Bu soru,
kendimi bildim bileli aklımı kurcalar.
Çünkü,
zekat keçisi veya intiharcı aday adayı olarak nitelendirilegeldim hep.
1,5
yaşımda, doktorun bana % 1 yaşama şansı verdiği ağır bir hastalık geçirmişim, o
nedenle tipimde bir ‘her an ölebilirlik’ olsa gerek.
Dahil
olduğum 1960 doğumlular kümesi, 54 yıl ortalama yaşam beklentisi ile doğdu. 54
yılın sonunda üçte biri mezardaydı. Şu ansa % 49’ı öyle.
Hala
yaşıyorum.
Çok
içerdim.
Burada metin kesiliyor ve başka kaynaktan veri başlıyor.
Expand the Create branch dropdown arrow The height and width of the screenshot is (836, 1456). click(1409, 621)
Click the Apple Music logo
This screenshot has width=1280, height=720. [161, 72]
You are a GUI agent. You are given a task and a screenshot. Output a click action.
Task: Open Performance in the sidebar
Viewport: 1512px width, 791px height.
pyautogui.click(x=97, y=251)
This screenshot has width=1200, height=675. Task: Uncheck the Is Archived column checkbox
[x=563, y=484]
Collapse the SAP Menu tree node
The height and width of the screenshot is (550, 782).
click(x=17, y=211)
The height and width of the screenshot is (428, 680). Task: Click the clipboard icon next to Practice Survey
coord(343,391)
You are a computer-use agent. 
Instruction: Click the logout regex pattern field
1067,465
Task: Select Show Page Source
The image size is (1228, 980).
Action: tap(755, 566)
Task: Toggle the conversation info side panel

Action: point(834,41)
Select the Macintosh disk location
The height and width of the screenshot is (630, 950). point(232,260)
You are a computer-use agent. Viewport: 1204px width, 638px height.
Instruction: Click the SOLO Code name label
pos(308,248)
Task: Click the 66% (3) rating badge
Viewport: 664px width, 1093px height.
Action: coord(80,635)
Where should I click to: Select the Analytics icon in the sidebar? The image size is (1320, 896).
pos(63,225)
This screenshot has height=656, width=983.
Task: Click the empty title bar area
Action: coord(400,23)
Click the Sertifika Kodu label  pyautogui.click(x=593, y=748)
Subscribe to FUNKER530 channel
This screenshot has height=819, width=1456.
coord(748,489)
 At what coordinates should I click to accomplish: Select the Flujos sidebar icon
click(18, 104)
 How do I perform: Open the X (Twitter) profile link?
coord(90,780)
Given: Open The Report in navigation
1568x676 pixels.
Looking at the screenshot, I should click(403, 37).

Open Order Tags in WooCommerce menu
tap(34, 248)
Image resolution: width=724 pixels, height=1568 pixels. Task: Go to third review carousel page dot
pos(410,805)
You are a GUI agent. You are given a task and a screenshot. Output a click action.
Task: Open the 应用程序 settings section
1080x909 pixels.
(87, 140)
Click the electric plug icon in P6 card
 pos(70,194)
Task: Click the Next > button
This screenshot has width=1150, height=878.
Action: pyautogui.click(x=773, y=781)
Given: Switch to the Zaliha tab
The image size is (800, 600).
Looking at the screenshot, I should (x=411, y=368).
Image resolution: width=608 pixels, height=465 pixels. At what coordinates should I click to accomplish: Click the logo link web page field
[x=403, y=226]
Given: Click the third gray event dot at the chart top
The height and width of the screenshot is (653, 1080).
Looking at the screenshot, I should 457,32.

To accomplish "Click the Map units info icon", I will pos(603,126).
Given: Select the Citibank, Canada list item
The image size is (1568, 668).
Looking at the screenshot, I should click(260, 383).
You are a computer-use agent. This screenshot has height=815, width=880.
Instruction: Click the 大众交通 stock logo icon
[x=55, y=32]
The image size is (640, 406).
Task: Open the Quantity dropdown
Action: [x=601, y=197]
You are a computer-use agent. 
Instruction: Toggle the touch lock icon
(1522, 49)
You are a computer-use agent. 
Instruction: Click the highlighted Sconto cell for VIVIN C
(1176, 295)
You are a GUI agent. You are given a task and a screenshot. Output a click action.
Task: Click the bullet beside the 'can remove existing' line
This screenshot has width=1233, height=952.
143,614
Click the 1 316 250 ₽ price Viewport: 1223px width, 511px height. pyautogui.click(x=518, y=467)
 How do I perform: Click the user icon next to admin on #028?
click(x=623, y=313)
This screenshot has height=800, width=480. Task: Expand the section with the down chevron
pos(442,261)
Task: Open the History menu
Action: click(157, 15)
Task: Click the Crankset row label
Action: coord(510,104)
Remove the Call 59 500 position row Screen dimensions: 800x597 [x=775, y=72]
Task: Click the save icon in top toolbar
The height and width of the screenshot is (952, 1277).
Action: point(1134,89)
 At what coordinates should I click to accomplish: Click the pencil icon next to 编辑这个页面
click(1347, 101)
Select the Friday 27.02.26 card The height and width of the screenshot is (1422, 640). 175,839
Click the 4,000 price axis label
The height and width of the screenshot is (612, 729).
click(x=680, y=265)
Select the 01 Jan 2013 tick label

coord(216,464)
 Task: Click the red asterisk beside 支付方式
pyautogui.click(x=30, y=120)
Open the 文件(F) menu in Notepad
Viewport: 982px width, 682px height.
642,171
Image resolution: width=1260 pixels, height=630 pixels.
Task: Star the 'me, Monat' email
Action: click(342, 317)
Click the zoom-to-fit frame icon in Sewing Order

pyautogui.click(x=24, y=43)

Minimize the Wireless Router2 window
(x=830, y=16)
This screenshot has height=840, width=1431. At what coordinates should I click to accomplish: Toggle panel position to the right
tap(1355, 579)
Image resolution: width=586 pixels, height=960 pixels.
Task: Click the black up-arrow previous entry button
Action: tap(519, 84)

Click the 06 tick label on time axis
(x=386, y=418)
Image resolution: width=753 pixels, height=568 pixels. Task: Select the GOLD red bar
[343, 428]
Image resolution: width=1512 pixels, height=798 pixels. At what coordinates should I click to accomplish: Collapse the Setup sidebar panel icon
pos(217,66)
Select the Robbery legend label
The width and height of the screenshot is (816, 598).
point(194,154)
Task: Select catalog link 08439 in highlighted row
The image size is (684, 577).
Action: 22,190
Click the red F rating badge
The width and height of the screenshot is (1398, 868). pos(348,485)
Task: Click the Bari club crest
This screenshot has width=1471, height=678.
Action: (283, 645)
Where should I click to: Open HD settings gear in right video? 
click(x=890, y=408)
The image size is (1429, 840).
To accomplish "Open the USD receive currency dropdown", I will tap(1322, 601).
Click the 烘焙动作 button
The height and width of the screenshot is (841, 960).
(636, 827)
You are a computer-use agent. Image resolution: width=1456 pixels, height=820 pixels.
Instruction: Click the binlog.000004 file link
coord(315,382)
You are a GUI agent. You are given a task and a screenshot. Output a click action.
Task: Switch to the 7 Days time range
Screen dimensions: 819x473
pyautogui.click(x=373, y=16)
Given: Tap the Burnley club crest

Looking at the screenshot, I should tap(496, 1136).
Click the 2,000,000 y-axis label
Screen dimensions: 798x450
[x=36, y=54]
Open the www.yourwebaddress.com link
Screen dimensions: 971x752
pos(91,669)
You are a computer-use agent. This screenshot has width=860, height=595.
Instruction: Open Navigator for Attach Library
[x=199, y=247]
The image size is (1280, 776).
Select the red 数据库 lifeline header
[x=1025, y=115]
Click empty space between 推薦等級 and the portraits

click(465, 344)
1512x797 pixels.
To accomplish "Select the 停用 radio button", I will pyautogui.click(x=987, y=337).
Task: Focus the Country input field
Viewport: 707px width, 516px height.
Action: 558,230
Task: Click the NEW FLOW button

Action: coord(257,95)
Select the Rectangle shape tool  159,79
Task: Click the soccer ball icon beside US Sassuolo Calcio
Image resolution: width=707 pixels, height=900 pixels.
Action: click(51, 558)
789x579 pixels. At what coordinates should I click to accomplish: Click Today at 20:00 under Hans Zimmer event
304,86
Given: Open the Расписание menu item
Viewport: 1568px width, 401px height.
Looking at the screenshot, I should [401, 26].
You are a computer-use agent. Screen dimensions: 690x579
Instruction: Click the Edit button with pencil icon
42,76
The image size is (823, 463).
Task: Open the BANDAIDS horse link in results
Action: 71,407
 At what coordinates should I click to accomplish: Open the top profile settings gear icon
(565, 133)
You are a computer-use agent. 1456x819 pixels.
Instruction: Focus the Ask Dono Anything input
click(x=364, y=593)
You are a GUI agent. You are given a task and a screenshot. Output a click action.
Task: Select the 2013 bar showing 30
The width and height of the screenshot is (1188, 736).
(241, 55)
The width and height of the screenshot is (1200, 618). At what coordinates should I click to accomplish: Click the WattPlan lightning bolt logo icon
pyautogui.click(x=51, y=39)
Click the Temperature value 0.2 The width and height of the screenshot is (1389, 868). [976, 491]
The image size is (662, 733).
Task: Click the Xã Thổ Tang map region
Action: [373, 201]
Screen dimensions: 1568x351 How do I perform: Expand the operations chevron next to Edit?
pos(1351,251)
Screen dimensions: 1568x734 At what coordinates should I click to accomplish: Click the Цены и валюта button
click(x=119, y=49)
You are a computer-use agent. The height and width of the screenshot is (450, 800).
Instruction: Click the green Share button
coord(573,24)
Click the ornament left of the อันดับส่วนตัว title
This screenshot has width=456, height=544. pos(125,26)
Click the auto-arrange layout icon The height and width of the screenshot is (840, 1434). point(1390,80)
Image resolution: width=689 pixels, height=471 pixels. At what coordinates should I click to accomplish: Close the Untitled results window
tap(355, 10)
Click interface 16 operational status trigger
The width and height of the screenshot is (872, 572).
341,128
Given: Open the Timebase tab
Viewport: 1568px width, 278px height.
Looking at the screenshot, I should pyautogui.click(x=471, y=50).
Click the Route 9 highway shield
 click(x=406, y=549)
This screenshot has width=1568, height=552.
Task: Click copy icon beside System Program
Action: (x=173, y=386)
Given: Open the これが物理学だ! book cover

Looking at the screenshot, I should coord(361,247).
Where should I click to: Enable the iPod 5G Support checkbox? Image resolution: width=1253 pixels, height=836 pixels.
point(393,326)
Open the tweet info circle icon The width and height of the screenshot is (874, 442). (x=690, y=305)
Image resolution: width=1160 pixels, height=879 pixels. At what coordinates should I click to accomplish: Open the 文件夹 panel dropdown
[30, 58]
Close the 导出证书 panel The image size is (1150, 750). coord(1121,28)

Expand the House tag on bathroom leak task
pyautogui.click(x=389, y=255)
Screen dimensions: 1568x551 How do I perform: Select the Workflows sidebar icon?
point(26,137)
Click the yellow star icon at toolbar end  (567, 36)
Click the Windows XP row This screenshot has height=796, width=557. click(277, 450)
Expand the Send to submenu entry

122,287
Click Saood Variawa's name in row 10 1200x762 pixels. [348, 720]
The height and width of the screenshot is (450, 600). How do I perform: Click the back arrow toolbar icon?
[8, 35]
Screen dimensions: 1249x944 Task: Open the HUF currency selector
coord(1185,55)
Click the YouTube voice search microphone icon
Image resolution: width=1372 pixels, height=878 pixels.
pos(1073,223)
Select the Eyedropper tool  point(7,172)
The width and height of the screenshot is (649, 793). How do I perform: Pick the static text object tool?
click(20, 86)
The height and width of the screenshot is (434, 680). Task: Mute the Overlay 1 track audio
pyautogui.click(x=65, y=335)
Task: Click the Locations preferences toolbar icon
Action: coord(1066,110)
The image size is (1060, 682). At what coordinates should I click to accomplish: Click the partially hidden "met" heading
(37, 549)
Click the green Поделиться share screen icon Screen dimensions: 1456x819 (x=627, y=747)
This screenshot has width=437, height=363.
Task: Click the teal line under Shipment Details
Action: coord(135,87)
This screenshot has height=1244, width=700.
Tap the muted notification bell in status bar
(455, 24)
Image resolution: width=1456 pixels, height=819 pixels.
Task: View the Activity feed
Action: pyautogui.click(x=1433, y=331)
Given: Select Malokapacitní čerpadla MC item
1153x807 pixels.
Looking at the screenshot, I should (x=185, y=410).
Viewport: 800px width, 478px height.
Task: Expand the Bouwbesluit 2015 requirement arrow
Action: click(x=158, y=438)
Bana çok içmememi, öleceğim söyleyenlerin çoğunu Rumelihisarı’ndaki
caminin musalla taşında görüp, sahildi şereflerin bira kutusu kaldırmışlığım
çoktur.
1960
doğumlularda 0-5 yaş çocuk ölüm oranı, % 14 kadardı neredeyse.
Dolayısıyla,
ne ilk gidenler iyi, ne son kalanlar kötü.
İlk
gidenlerin iyiler olduğu, Viktor Frankl tarafından dilegetirilmiş bir toplama
kampı gözlemi.
Buna da katıldığımı
söyleyemeyeceğim.
En iyi
ne?
En zeki
mi? En zeki mi? En entellektüel mi? En zengin mi? Ahlaki açıdan en iyi mi ve bu
nasıl saptanır?: Başkalırın toplama kampında düşünen biri, tabii ki ilk
ölenlerden olur. Çünkü, toplama kampının genel kuralı, ilk 7 öncelik sıranda
kendinin olmasıdır: (Yine bir toplama kampı sağ kalanı olan) Primo Levi.
Toplama
kampında en iyiler, en sağlıklılar sağ kalmadı.
Bizim
1968’li, 1978’li tırpanında ise, daha farklı bir tırpan çalıştı: Kendine dikkat
etmeyenler ilk gitti ki bu zaten öncelik sırası demek.
Dolayısıyla,
en sona kalan olmayı ahlaksızlık saymanın gereği yok. Ben saymıyorum.
Yalnızca
ölüm gömücülük hissin gelişiyor, o ironik.